Given the following:
- query.fasta -> single entry
- reference.fasta -> multiple entries
I now want to 'fake' (or just be able to get) an output that looks like a proper *.hhr alignment file, i.e. as if I aligned the query.fasta against the profiles of the sequences in the reference.fasta. I think this can be achieved with
hhsearch -i query.fasta -d reference.ff{data,index}
However, i really don't want the extra steps from aligning the reference sequences to any DB and all that HMM building. I am just interested in aligning the query against the reference sequences and then getting the same format in .hhr file (ordering, alignments, statistics).
I cannot figure out how to do that. Everything in hhsuite feels very long-winded.

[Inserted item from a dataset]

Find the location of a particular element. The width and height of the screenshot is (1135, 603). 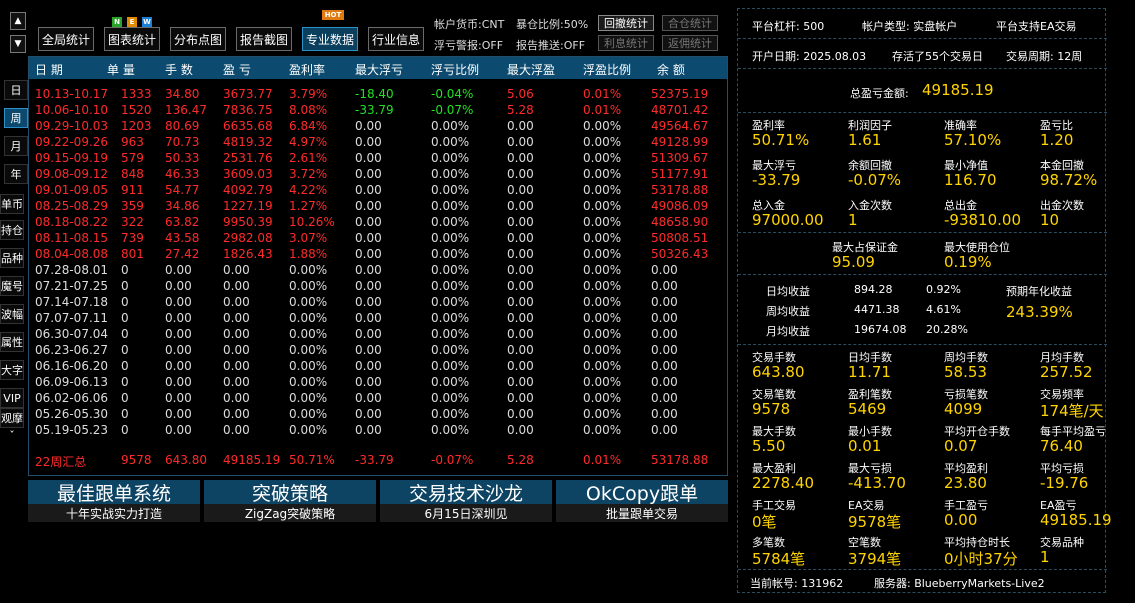

nav-single-currency: 单币 is located at coordinates (12, 204).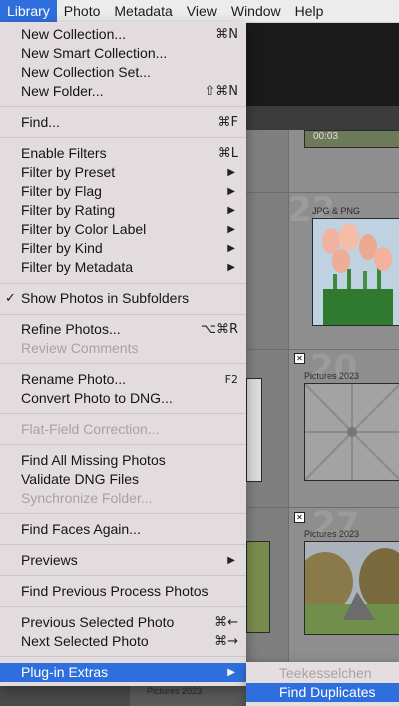  I want to click on shortcut-label: ⌘→, so click(226, 642).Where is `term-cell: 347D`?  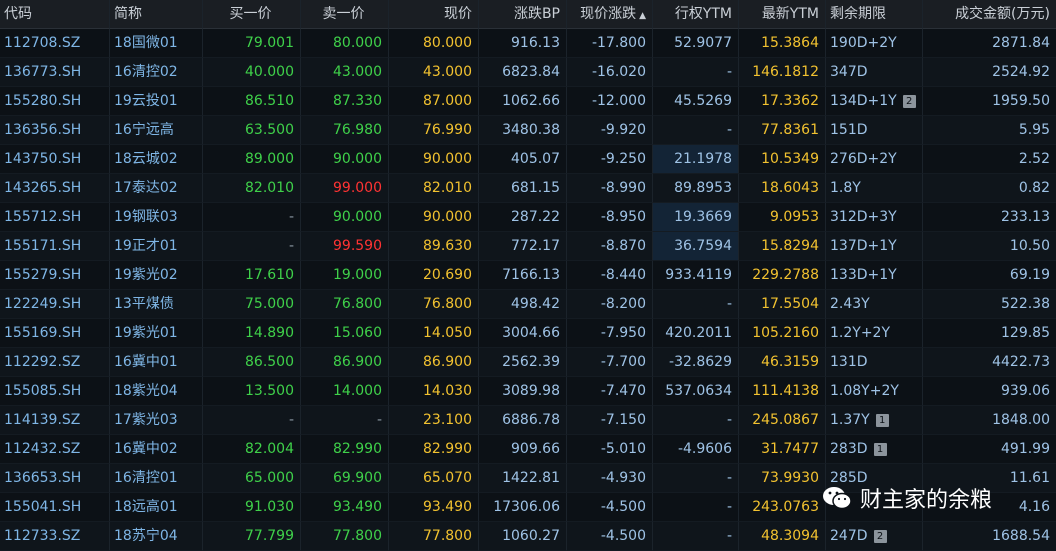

For a single sequence in the reference.fasta hhalign does the job. To clarify, the sequences in reference.fasta might have some similarities but they also might be very different. Doing an MSA first on these doesnt make much sense. I am probably missing something super obvious but I cannot figure out how to get to this .hhr file of indepedant sequence sin the reference.fasta.-
Thanks!
I totally get your point, maybe long-winded was also not the right description for my issue. One example, custom databases are very clunky to create (naming *wo_ss and then the ss prediction is not recommended anyway according to the guide + the resorting and renaming. That's almost impossible to think of from the CLI help. Let's also not start with the output format of most applications. Anyway, I think you might have misunderstood my information about the sequences in the reference.fasta. They were chosen because they do have some similarity with the query but not necessarily amongst each other to a higher degree. hhalign works for a single entry in the reference but would not give me out of the box a format that I can use to determine which of the sequences would have the highest similarity. So my initial idea was to essentially build that HMM profiles with single sequences and then do hhblits against that fake database (profile depth for each sequence in the reference.fasta = 1). The second option I see is to use hhalign and clumsily assemble the individual result files from 1vs1 alignments into an hhr file but that would lead to wrong e-value scorings. Thirdly, maybe phmmer / jachhmmer are better suited for that task but I'll need to check if they provide hhr output / information. So what is important to me to get the top x matches in the reference.fasta and in addition the information from hhsearch about the alignments exactly like it is provided in the hhr format.
Pretty sure that nothing other than HHsuite outputs results in
.hhr
format.